OAuth Providers (No API Keys)

MARSYS supports OAuth-backed providers that use local CLI credentials instead of API keys:

openai-oauth: ChatGPT subscription via Codex CLI (codex login)
anthropic-oauth: Claude Max subscription via Claude CLI (claude login)

Credentials are read from local files and can be overridden with environment variables:

OpenAI OAuth: ~/.codex/auth.json (override with CODEX_AUTH_PATH)
Anthropic OAuth: ~/.claude/.credentials.json (override with CLAUDE_AUTH_PATH)

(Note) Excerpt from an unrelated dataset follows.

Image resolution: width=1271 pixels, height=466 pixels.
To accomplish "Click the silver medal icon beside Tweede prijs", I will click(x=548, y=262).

# OpenAI ChatGPT OAuth (Codex CLI)
openai_oauth = ModelConfig(
    type="api",
    provider="openai-oauth",
    name="gpt-5.3-codex",
    credentials_path="~/.codex/auth.json"  # Optional override
)

# Anthropic Claude OAuth (Claude CLI)
anthropic_oauth = ModelConfig(
    type="api",
    provider="anthropic-oauth",
    name="claude-opus-4-6",
    credentials_path="~/.claude/.credentials.json"  # Optional override
)

Use At Your Own Risk (Anthropic OAuth)

anthropic-oauth relies on a non-official integration path and may violate provider Terms of Service. Use at your own risk.

OpenAI OAuth Compliance

MARSYS does not make a legal determination about OpenAI ToS coverage for this OAuth path. Review OpenAI terms for your use case.

Model Classes

Local Model Architecture

MARSYS uses an adapter pattern for local models, supporting two backends:

┌──────────────────────────────┐
                     │        BaseLocalModel        │
                     │    (Unified Interface)       │
                     └────────────┬─────────────────┘
                                  │
                     ┌────────────┴─────────────────┐
                     │      LocalAdapterFactory     │
                     └────────────┬─────────────────┘
                                  │
          ┌───────────────────────┼───────────────────────┐
          ▼                       ▼                       ▼
┌──────────────────┐   ┌──────────────────┐   ┌──────────────────┐
│ HuggingFaceLLM   │   │ HuggingFaceVLM   │   │    VLLMAdapter   │
│    Adapter       │   │    Adapter       │   │ (LLM & VLM)      │
└──────────────────┘   └──────────────────┘   └──────────────────┘

BaseLocalModel

Unified interface for local models. Recommended for most use cases.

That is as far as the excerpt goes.